Work request:
Each line starting at the one that contains "For every named target in this 1470×1261" and ending at the one that contains "[Centers for Disease" must be returned exactly, and the rest of the listing is left out.

START Task data

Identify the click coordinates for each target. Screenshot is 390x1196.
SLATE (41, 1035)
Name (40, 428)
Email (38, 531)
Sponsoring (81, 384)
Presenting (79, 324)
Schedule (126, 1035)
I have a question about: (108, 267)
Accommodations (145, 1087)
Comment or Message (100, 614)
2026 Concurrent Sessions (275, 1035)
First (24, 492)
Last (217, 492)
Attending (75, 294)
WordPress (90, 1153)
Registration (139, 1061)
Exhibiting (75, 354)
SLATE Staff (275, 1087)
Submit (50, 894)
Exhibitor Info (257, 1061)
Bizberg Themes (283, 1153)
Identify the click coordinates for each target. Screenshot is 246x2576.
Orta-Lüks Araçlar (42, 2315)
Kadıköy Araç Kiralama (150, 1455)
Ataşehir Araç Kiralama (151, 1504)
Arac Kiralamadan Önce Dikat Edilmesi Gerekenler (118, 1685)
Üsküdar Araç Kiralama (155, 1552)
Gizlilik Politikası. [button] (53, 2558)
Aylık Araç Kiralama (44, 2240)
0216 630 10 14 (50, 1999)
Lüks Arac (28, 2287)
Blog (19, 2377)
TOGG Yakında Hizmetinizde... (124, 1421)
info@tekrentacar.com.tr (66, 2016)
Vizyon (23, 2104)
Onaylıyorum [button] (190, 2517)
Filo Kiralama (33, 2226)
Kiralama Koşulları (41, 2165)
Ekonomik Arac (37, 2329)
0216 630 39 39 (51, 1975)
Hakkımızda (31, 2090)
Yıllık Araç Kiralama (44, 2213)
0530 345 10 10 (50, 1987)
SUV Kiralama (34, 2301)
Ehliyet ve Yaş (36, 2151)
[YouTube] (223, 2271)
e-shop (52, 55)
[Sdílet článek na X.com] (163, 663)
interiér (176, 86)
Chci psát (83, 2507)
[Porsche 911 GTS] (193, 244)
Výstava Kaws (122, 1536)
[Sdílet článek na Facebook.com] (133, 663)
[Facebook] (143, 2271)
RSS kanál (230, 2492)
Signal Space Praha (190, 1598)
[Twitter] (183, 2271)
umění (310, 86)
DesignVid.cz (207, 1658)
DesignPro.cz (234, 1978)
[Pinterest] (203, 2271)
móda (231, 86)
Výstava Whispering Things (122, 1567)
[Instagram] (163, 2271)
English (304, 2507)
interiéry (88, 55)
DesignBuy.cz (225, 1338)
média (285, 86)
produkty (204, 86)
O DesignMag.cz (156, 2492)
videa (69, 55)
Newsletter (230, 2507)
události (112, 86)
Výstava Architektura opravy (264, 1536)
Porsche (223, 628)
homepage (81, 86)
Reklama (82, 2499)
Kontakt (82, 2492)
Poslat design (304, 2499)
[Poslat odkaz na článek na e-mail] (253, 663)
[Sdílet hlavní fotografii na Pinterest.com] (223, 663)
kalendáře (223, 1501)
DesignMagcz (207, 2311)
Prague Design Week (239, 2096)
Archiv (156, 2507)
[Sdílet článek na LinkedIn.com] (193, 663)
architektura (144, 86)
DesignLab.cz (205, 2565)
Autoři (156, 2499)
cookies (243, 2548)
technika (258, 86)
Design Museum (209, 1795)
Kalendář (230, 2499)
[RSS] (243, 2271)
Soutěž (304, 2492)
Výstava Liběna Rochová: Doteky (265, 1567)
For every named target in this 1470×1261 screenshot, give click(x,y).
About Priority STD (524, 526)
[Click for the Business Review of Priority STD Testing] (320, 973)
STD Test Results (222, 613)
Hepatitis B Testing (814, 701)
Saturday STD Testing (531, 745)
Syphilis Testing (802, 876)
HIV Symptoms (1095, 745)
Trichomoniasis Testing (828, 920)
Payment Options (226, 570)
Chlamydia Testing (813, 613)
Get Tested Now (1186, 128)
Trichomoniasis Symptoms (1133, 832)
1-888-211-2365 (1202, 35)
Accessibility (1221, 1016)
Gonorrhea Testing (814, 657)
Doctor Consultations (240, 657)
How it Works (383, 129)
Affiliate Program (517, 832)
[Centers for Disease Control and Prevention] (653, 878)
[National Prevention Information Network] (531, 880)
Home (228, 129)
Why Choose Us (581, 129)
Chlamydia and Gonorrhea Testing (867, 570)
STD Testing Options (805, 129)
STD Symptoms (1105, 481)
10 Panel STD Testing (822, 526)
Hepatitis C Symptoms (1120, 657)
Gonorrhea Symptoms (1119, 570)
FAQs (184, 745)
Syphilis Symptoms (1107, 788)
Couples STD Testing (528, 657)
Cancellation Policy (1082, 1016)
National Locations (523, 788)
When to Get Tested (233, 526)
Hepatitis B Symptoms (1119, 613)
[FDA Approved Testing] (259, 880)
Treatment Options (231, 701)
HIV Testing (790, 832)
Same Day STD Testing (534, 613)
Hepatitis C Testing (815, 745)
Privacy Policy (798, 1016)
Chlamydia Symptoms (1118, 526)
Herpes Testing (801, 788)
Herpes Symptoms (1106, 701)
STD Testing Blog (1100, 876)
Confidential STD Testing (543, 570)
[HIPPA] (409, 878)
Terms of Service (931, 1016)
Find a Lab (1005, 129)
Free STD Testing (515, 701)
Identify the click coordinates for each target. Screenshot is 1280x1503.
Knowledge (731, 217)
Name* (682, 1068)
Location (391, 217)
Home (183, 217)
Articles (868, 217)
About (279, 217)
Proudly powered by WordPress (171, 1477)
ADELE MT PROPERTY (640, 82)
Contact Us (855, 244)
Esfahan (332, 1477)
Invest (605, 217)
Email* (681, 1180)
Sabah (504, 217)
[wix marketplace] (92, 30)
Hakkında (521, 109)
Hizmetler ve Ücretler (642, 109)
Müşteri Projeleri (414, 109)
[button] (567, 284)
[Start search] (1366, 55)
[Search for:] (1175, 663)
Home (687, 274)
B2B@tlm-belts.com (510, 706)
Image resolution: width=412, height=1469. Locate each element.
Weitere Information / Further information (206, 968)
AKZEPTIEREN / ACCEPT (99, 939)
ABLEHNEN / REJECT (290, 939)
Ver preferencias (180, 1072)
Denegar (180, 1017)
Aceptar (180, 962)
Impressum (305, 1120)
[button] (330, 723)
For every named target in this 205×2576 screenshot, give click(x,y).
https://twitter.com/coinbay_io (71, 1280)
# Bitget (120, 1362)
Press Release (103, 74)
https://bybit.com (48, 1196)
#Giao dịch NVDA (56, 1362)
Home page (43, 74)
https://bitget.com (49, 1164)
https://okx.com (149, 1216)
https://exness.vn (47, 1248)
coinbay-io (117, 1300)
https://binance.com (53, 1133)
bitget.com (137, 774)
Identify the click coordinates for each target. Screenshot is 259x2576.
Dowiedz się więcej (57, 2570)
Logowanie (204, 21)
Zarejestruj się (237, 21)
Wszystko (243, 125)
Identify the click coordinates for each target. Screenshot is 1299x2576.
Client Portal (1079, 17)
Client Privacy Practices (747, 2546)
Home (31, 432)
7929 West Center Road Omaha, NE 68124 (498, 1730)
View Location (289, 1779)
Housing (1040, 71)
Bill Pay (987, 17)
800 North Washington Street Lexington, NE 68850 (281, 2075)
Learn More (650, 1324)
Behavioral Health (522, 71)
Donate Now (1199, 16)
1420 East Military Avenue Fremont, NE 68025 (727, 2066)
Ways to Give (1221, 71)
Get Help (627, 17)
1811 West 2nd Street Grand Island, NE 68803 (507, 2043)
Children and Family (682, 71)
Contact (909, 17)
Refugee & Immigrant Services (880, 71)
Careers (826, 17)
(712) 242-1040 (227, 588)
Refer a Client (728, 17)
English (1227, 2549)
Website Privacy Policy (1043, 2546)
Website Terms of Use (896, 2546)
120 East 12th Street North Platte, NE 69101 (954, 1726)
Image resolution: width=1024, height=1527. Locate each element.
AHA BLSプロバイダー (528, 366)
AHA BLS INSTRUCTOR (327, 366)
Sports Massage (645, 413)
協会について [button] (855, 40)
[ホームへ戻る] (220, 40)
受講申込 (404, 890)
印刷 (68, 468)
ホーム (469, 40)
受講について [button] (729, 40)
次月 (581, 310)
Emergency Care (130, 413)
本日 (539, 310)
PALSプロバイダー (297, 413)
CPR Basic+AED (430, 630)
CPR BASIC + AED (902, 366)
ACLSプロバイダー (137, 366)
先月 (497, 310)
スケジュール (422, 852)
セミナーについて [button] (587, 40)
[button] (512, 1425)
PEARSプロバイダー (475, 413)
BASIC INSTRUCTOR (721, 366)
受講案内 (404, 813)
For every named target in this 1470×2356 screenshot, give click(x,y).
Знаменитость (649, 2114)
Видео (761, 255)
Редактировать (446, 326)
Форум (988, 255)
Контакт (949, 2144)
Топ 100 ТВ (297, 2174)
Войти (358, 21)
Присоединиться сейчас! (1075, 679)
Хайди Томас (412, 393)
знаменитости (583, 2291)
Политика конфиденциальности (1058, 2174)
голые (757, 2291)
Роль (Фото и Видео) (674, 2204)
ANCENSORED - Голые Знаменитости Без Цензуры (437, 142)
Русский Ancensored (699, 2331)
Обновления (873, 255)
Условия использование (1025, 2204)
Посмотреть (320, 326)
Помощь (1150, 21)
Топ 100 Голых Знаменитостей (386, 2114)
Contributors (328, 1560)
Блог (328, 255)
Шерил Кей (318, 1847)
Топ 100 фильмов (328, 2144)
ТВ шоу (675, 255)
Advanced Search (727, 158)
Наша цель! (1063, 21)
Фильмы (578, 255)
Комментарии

END Task data

Solution for this task:
For every named target in this 1470×1261 screenshot, give click(x,y).
About Priority STD (524, 526)
[Click for the Business Review of Priority STD Testing] (320, 973)
STD Test Results (222, 613)
Hepatitis B Testing (814, 701)
Saturday STD Testing (531, 745)
Syphilis Testing (802, 876)
HIV Symptoms (1095, 745)
Trichomoniasis Testing (828, 920)
Payment Options (226, 570)
Chlamydia Testing (813, 613)
Get Tested Now (1186, 128)
Trichomoniasis Symptoms (1133, 832)
1-888-211-2365 (1202, 35)
Accessibility (1221, 1016)
Gonorrhea Testing (814, 657)
Doctor Consultations (240, 657)
How it Works (383, 129)
Affiliate Program (517, 832)
[Centers for Disease Control and Prevention] (653, 878)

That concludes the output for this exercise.